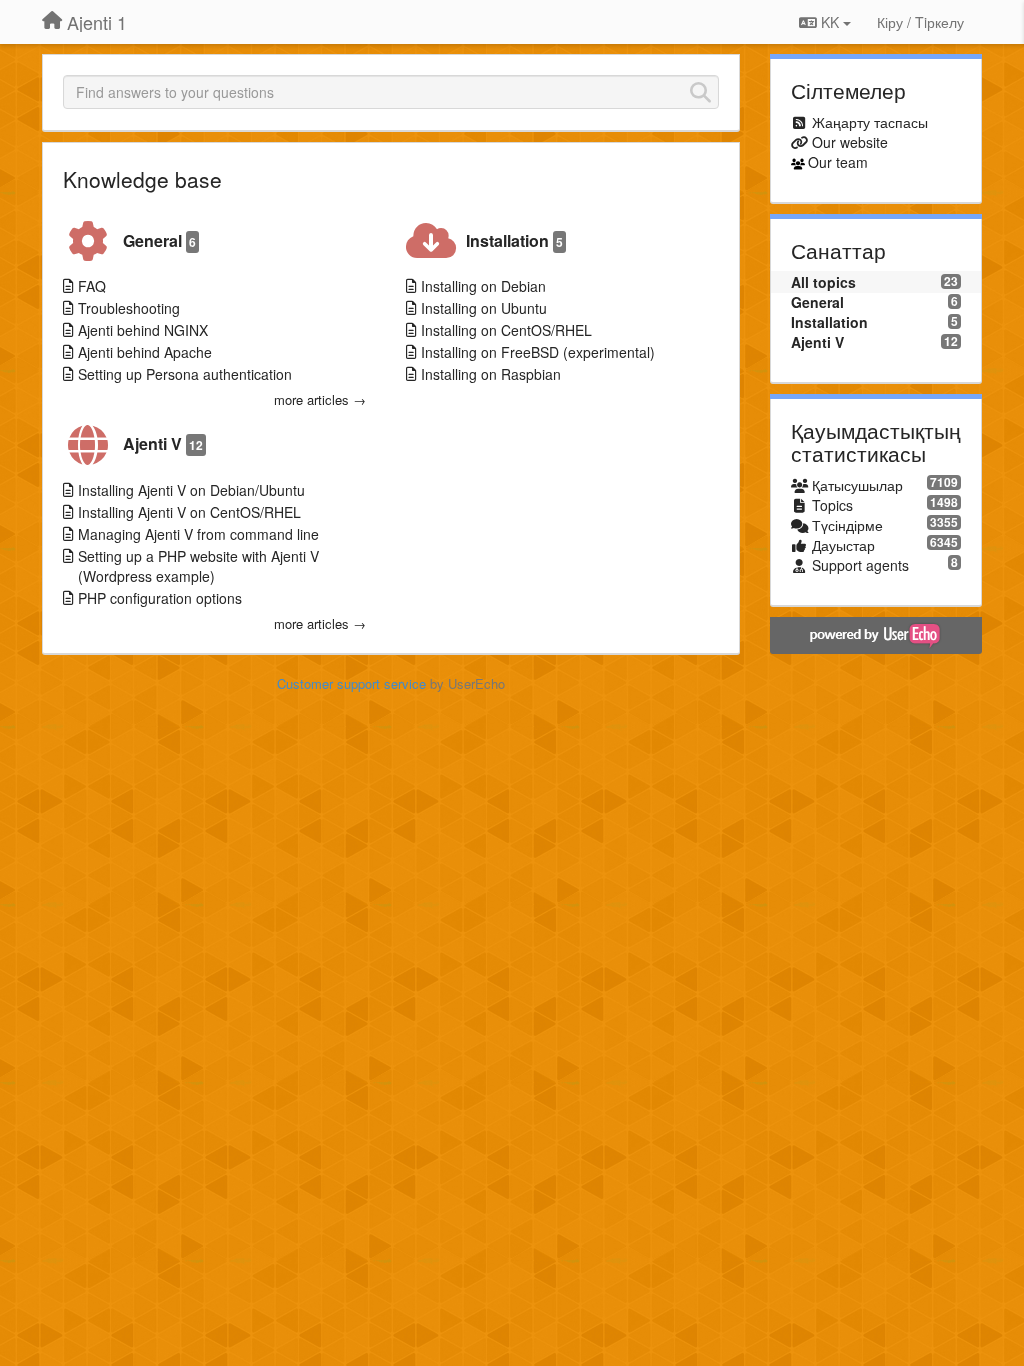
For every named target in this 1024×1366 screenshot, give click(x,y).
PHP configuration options (160, 598)
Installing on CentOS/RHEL (506, 330)
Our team (838, 162)
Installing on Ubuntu (484, 308)
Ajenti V (163, 443)
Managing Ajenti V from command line (198, 534)
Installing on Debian (483, 286)
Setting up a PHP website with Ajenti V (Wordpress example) (198, 566)
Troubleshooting (129, 308)
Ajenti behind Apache (145, 352)
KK (830, 22)
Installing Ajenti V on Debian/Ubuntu (191, 490)
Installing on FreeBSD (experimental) (538, 352)
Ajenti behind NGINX (143, 330)
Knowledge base (142, 179)
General (159, 240)
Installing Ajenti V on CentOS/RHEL (189, 512)
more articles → (320, 400)
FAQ (92, 286)
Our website (850, 142)
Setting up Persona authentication (185, 374)
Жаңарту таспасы (870, 122)
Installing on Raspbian (491, 374)
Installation (514, 240)
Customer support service (351, 683)
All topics (823, 282)
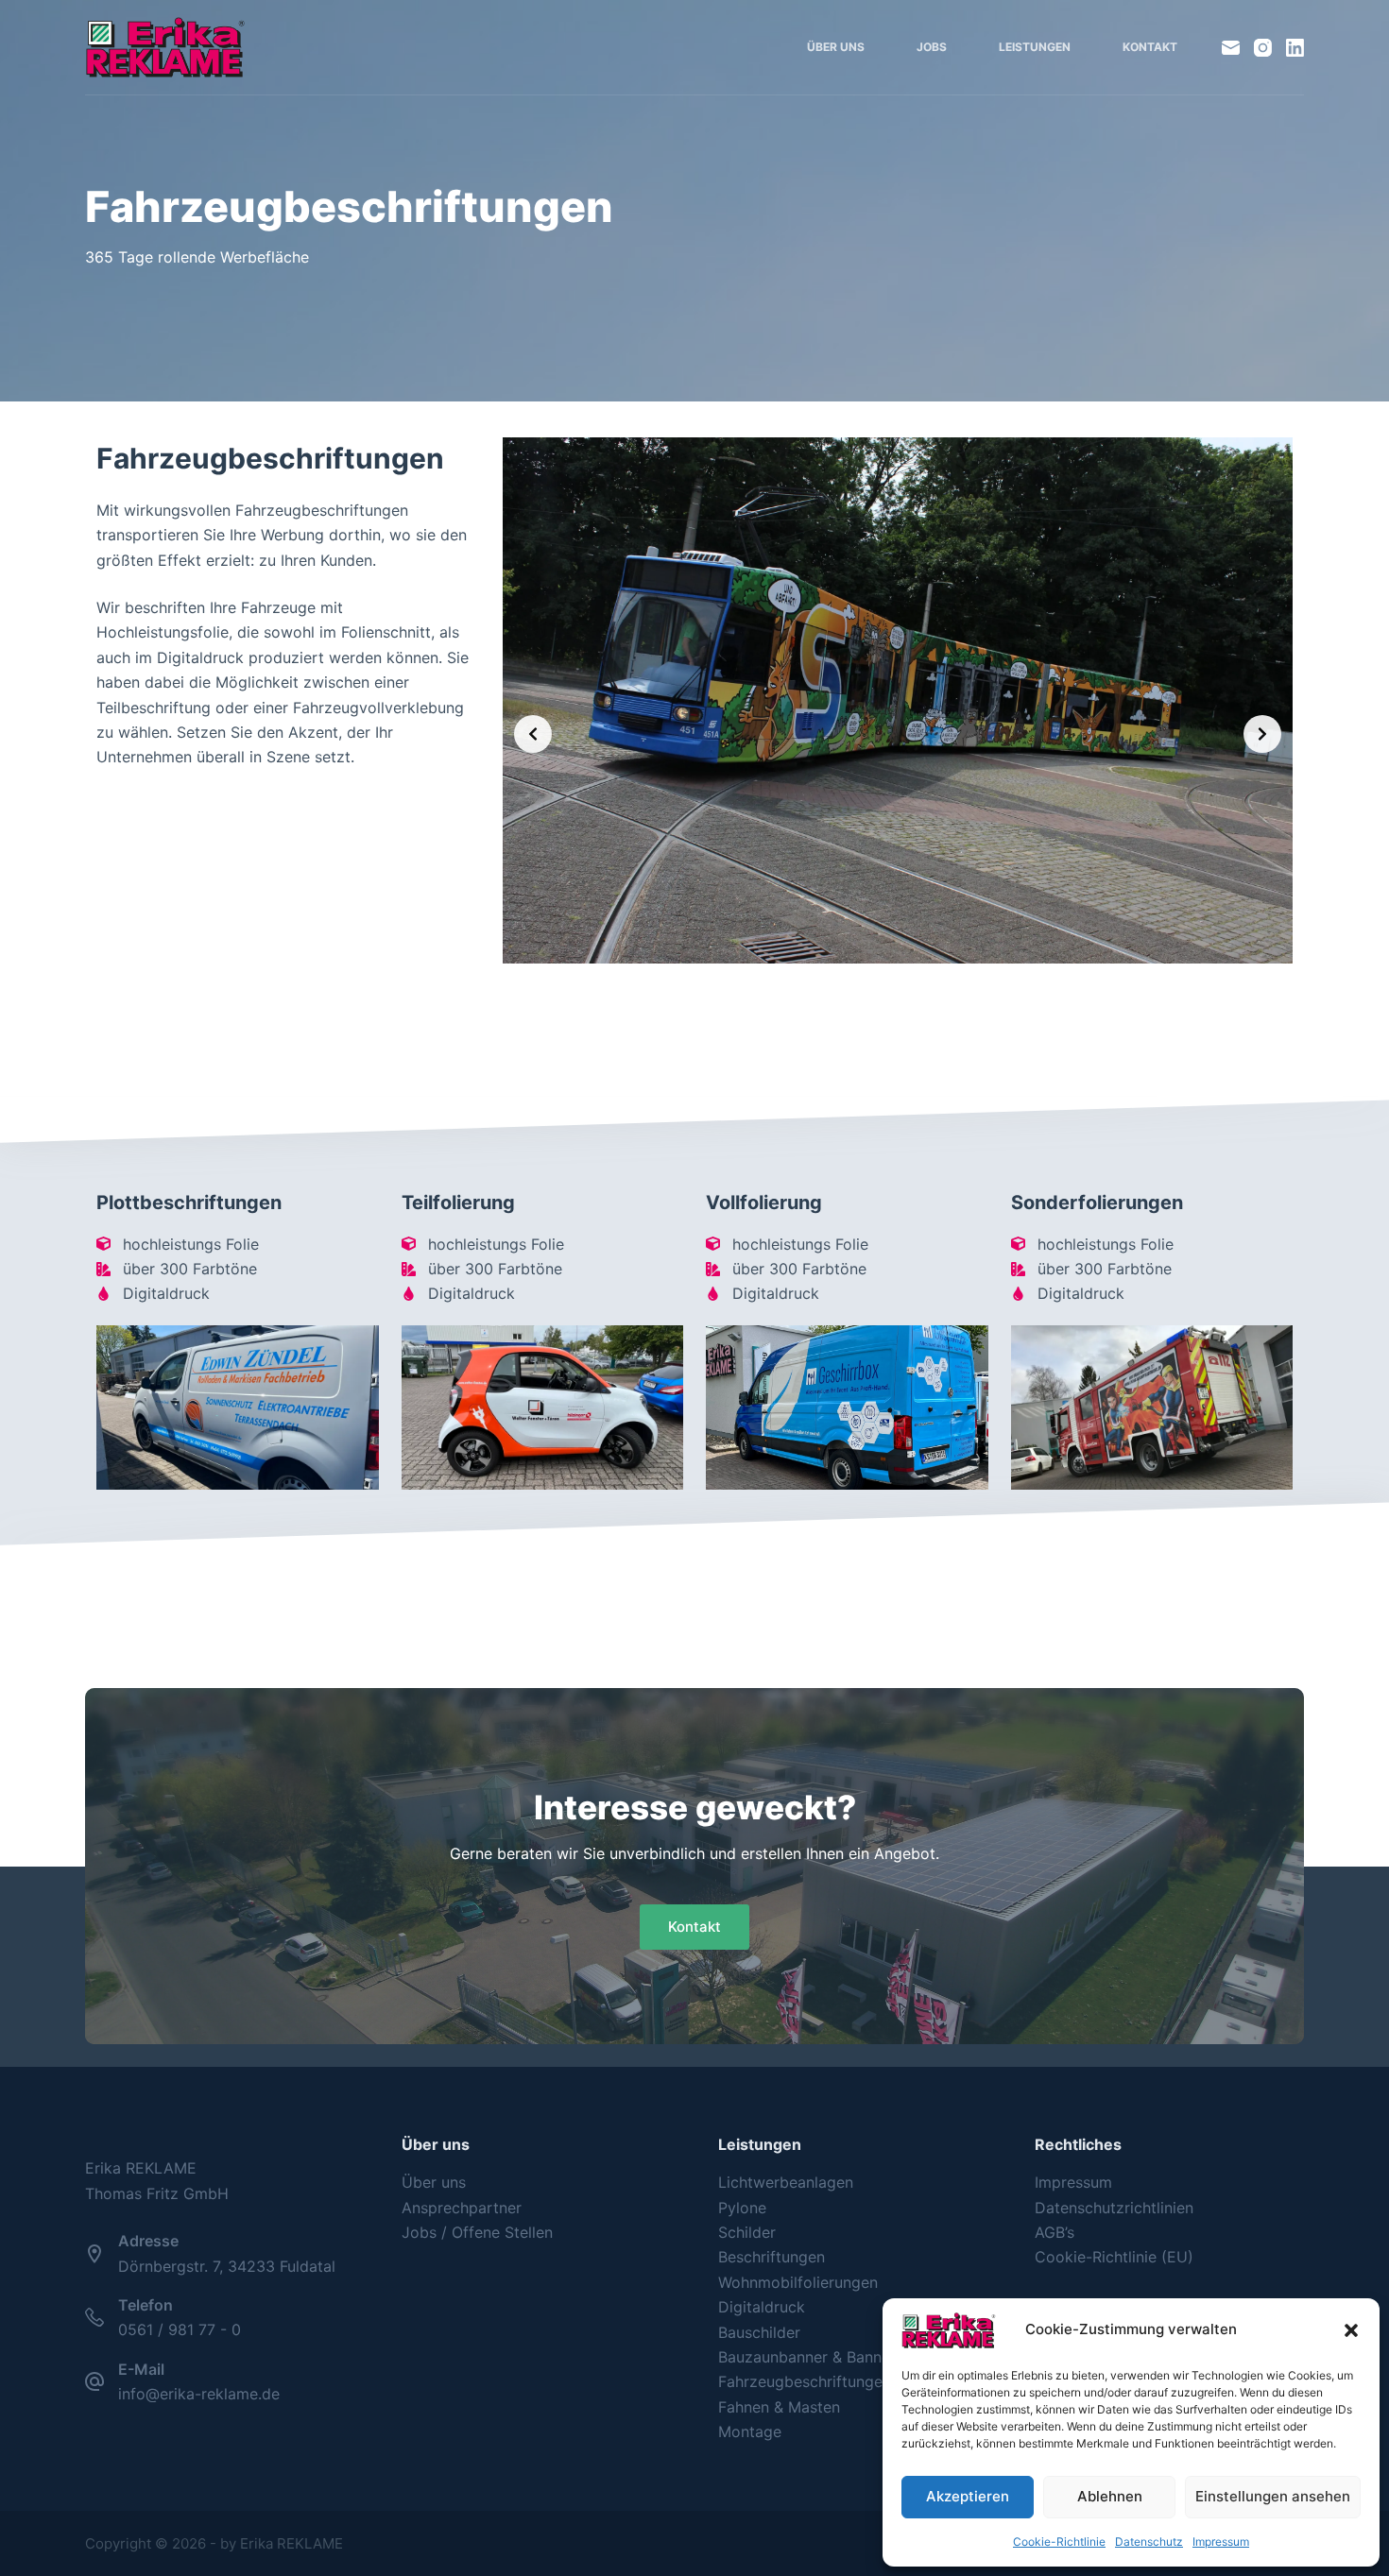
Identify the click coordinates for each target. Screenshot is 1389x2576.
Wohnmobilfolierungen (798, 2282)
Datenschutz (1149, 2541)
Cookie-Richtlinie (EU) (1114, 2256)
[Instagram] (1263, 48)
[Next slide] (1262, 734)
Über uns (836, 47)
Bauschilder (759, 2332)
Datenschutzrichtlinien (1114, 2207)
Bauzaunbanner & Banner (807, 2356)
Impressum (1220, 2541)
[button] (1351, 2330)
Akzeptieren (967, 2496)
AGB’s (1054, 2232)
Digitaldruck (761, 2306)
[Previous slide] (533, 734)
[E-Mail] (1231, 48)
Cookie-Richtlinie (1059, 2541)
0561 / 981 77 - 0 (179, 2329)
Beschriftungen (771, 2256)
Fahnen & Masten (779, 2406)
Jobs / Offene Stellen (477, 2232)
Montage (749, 2431)
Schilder (747, 2232)
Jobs (932, 47)
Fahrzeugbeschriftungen (804, 2381)
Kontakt (1150, 47)
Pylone (742, 2207)
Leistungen (1035, 47)
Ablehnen (1109, 2496)
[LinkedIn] (1295, 48)
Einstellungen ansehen (1272, 2496)
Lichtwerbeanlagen (785, 2182)
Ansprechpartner (462, 2207)
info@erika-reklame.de (199, 2393)
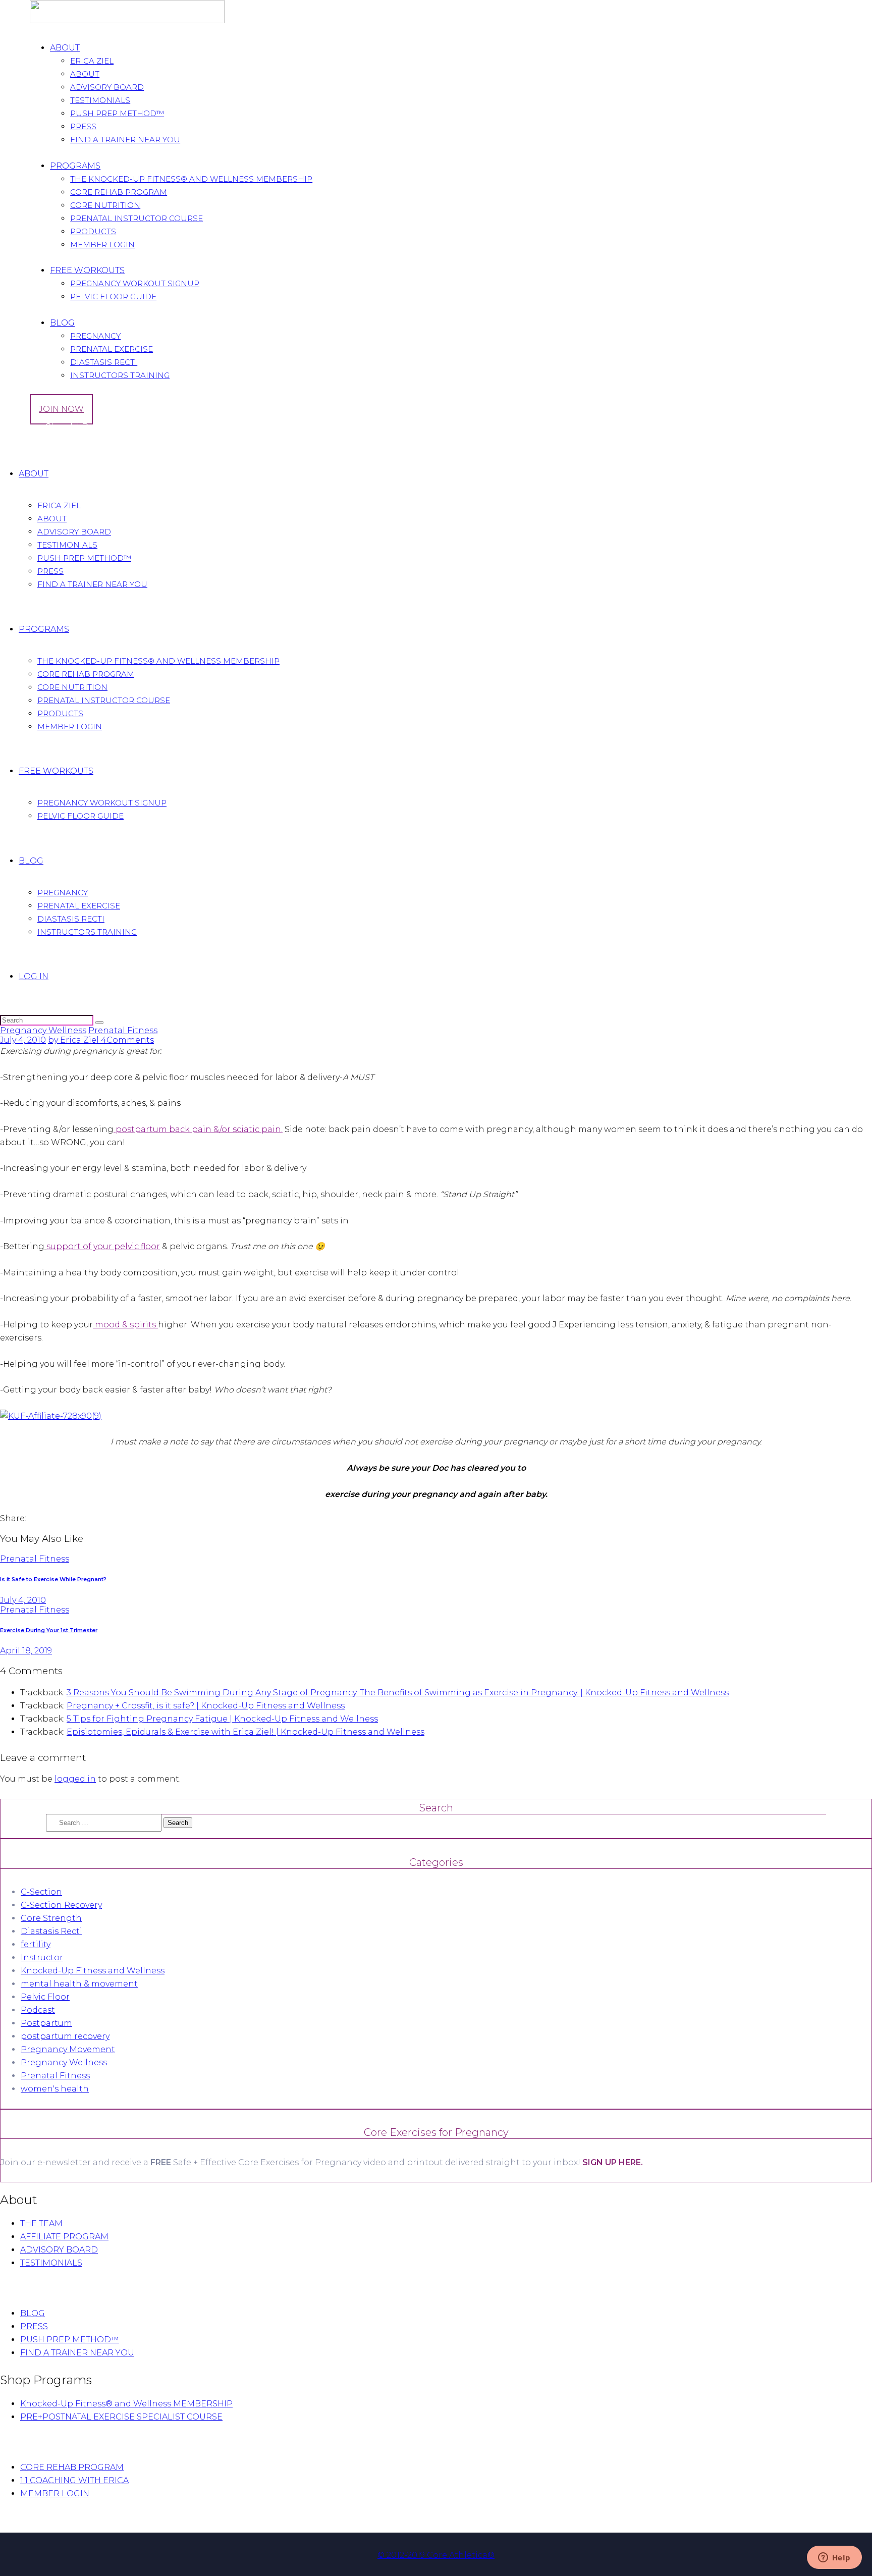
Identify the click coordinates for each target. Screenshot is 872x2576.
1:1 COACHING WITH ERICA (74, 2480)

- AIM OF THE EXERCISE: Only lines holding the word "Cookie" belong in the answer; copy all of them from the records.

- COMPLETED TASK:
Cookie-Richtlinie (EU) (1114, 2256)
Cookie-Richtlinie (1059, 2541)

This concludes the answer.